I’ve been asked this question several times during my regular Instagram stories Q&A and it’s one that’s cropped up a lot in the past so hopefully you’ll find my following thoughts useful.
In short, and this may seem obvious, but ultimately the answer is whatever works best for you.
A few things for you to consider would be to look at your energy levels and motivation throughout the day.
Are you a morning or an evening person?
Trying to figure out which time of day suits you best can actually be quite difficult as you’d need to make sure that your workout schedule fits in well with your daily work/life which can be hectic at times.
Here’s a few pros and cons for you to consider when figuring out what works best for you.
Scheduling your workout first thing in the morning is my personal preference. I find that it’s much easier to wake up a little earlier and get your exercise done and out the way before your day starts.
Also, since exercise increases your mood boosting hormones you can start your day on a high, feeling more positive and optimistic. This positive mindset will also make it more likely for you to make healthier food choices for the rest of the day.
If you’re not a morning person you’ll probably find it difficult to turn an early morning workout into a daily habit, it will be much easier for you to hit the snooze button.
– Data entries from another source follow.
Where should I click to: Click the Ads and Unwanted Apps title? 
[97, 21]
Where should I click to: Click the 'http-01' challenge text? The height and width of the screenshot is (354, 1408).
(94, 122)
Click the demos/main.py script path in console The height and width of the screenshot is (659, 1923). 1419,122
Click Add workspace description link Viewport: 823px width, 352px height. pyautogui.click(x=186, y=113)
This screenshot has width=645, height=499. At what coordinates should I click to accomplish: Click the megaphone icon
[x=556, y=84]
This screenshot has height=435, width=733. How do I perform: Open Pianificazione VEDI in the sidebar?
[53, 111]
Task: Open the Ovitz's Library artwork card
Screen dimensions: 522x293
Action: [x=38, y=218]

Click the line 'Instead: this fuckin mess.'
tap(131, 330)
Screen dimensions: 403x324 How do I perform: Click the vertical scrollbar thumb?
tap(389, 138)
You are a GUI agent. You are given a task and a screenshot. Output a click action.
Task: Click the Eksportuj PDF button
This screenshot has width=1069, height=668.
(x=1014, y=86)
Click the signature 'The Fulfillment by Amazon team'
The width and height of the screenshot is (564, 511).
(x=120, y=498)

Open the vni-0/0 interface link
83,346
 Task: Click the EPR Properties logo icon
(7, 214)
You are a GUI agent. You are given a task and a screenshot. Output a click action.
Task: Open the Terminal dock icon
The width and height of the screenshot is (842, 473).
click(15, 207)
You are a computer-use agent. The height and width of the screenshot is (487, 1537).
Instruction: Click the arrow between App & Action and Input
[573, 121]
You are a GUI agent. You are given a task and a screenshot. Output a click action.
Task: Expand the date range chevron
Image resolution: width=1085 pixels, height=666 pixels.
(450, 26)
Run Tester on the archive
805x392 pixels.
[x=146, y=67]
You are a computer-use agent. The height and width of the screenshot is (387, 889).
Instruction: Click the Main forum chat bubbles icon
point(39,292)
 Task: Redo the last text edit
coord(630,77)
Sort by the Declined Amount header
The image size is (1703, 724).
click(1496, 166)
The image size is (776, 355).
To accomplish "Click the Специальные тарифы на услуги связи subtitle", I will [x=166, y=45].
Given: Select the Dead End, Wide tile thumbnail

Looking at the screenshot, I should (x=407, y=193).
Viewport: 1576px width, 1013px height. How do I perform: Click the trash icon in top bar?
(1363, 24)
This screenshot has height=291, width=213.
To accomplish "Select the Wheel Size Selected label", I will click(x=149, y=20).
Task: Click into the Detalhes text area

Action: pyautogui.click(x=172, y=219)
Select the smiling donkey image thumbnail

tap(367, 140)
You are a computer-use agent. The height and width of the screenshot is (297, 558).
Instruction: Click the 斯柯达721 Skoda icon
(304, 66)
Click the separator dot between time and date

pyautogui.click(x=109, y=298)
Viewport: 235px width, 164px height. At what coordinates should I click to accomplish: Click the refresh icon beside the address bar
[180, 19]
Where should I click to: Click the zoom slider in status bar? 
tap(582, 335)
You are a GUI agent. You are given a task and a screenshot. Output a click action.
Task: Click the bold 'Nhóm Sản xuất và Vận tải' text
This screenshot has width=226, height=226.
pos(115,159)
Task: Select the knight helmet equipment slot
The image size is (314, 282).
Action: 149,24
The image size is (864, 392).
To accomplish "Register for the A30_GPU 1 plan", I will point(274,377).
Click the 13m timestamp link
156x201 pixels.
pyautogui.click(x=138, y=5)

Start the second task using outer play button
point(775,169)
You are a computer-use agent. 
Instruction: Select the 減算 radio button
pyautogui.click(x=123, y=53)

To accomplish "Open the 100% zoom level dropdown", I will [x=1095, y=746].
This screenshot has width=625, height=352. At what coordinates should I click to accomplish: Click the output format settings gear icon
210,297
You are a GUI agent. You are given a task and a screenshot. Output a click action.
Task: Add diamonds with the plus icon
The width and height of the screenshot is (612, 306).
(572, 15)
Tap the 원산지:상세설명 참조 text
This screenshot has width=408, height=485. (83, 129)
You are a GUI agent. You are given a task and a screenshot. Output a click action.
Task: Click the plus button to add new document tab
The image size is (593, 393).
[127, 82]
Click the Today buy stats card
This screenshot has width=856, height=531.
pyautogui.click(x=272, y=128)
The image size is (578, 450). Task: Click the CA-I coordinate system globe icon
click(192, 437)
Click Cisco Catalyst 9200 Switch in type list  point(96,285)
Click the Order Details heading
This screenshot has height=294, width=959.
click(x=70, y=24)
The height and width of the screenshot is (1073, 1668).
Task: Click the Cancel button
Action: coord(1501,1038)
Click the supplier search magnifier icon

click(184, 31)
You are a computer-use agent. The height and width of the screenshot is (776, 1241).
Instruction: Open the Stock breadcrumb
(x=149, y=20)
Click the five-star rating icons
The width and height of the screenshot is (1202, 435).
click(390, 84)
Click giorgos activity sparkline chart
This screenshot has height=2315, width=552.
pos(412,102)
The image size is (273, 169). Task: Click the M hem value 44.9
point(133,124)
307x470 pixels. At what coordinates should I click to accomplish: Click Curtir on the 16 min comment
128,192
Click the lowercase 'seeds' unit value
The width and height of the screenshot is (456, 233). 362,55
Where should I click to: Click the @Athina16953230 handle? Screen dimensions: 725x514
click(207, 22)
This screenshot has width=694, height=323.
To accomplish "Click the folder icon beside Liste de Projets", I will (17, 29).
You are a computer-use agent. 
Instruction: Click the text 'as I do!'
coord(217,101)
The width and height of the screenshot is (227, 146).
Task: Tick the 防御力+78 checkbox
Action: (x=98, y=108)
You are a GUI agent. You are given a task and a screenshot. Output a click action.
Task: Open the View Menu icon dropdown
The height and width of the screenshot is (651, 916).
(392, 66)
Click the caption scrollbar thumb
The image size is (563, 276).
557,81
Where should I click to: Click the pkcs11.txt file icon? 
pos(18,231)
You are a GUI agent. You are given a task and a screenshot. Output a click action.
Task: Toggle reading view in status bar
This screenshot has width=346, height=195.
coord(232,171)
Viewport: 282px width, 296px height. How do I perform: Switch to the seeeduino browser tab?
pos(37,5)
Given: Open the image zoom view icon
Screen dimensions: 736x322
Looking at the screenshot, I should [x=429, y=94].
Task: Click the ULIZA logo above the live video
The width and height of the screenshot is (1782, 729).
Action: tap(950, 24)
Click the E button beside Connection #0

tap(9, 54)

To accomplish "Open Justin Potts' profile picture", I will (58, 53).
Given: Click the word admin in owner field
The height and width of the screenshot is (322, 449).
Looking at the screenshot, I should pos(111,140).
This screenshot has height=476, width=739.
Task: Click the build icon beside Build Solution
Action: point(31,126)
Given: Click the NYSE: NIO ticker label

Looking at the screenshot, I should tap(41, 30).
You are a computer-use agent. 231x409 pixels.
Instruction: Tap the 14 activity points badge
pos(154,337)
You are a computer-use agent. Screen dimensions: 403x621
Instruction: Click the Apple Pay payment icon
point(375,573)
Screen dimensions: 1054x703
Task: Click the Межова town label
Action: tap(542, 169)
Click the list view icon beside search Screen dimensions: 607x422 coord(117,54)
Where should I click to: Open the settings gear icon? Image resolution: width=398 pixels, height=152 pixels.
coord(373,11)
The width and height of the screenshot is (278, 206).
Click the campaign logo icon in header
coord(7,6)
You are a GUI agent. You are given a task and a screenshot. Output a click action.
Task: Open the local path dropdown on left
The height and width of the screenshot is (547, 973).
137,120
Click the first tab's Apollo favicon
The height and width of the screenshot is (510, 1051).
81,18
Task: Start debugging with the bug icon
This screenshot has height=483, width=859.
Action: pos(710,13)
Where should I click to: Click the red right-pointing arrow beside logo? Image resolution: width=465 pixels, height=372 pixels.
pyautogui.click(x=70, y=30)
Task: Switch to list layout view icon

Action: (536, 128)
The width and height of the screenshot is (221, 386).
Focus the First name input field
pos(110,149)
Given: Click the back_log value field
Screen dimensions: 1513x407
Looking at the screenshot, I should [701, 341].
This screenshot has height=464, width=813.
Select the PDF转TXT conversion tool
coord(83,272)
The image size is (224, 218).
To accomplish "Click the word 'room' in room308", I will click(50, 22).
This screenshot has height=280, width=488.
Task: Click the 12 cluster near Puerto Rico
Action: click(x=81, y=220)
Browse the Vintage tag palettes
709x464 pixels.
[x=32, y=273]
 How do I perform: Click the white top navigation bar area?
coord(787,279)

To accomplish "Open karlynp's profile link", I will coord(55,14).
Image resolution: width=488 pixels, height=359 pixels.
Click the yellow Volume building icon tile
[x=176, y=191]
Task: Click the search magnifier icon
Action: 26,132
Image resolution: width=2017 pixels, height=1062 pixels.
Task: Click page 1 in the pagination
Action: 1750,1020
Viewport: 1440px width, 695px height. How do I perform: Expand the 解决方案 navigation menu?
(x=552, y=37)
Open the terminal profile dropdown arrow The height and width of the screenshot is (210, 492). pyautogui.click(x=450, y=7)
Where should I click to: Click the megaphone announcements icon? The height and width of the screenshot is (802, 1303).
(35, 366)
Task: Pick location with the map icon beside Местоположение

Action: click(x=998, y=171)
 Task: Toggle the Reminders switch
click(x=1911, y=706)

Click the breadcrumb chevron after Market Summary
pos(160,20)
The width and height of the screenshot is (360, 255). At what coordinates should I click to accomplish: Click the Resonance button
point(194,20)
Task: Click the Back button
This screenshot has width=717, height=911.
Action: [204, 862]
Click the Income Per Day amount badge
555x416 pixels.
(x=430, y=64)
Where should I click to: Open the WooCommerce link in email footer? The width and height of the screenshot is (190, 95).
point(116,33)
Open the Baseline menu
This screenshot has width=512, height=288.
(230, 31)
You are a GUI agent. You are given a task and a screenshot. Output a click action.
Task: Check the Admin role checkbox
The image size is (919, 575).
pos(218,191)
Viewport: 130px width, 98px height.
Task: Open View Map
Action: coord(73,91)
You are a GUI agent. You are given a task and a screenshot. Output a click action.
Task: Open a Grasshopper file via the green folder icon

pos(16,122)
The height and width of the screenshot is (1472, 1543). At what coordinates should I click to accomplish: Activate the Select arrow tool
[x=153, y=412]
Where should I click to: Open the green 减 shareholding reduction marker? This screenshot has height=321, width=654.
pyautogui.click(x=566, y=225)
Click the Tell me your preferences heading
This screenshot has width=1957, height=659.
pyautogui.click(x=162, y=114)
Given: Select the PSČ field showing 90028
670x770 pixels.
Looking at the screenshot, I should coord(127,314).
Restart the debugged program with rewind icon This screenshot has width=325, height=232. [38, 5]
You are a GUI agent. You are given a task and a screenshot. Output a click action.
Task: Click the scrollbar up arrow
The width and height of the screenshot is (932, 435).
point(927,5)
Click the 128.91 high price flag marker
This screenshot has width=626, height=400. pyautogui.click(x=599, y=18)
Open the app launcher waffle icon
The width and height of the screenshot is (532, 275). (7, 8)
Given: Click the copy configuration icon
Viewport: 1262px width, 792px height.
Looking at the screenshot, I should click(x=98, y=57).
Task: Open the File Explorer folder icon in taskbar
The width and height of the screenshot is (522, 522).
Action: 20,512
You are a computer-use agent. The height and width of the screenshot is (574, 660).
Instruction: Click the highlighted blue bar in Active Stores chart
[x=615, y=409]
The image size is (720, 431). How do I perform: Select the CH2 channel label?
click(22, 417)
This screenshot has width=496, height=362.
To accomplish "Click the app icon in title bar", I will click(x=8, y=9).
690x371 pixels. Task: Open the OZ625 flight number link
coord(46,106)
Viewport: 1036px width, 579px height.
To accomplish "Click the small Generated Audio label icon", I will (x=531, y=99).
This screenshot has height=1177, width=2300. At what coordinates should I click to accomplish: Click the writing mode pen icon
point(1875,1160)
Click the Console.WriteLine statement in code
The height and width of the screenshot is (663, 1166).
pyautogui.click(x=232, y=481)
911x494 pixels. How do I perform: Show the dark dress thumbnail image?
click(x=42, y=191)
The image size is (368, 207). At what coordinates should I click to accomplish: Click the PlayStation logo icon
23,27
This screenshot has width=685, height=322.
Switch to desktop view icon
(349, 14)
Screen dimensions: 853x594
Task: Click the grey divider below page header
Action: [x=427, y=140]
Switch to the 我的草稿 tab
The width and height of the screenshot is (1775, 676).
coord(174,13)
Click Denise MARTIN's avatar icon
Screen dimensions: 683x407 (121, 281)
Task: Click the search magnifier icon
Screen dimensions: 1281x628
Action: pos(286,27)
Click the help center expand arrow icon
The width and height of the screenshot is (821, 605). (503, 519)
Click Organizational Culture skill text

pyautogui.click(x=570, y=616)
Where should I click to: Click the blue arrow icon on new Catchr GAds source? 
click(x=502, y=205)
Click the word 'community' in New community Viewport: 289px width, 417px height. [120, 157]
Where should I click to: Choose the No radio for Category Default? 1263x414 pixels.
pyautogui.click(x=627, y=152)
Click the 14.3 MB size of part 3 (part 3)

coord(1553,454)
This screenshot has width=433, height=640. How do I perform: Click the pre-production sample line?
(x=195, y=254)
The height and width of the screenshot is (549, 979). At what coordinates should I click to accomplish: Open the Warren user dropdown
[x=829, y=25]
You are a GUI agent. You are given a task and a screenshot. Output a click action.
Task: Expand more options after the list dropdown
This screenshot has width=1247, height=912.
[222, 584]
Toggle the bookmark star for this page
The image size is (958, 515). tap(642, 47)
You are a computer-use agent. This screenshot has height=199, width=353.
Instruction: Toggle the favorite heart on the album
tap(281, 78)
If you do manage to get out of bed when the alarm rings you might struggle to find the motivation to get going and so will need to make sure you take a little longer to warm up rather than jumping straight in.
You may also have to train fasted as its unlikely that you’ll give yourself enough time to eat. Training fasted might not be ideal especially if you’re not used to it as it can be physically and mentally challenging.
Mid Day Workouts
Squeezing a session in on your lunch break might be a good time saving solution that allows you to get more sleep in the morning.
It also means that you would of had time for breakfast and maybe a mid morning snack so you should be full of energy.
Working out at lunch time can also act a stimulant boost for the rest of the afternoon at work which may help with your productivity and focus.
Lunch time workouts can definitely be a little tight, trying to fit everything in on top of showering and eating means you might not actually have enough time to do what you need to do based on your goals.
Likewise work may over run making your gym session even tighter.
Training after work can certainly help to blow off a little steam and reduce your stress levels.
You may also find your energy levels are much higher in the evening as you would of had the chance to consume plenty of fuel allowing you to push harder and potentially increase your rate of progress.
Leaving your workout till the evening could be dangerous especially if you’ve had an extremely hectic day. When will power is low it’s all too easy to convince yourself that it’s ok to skip it this one time!
Training late can also disturb your sleep. If you don’t give yourself a big enough window (1-2 hours) to relax and allow the body and mind to switch off after training you can actually affect the quality of your sleep cycle.
Chances are you will also be training at peak time in your gym so access to equipment maybe limited, which can extend your set time period.
So these are just a few things you can consider when trying to determine what’s best for you. Remember it’s more important to workout consistently than it is to workout at the same time consistently. However, keeping to a consistent time during the day does help as it becomes easier to form a habit.
With a little trial and error you will be able to find your perfect time of day to train, just make sure you listen to your body and factor in your work/life schedule.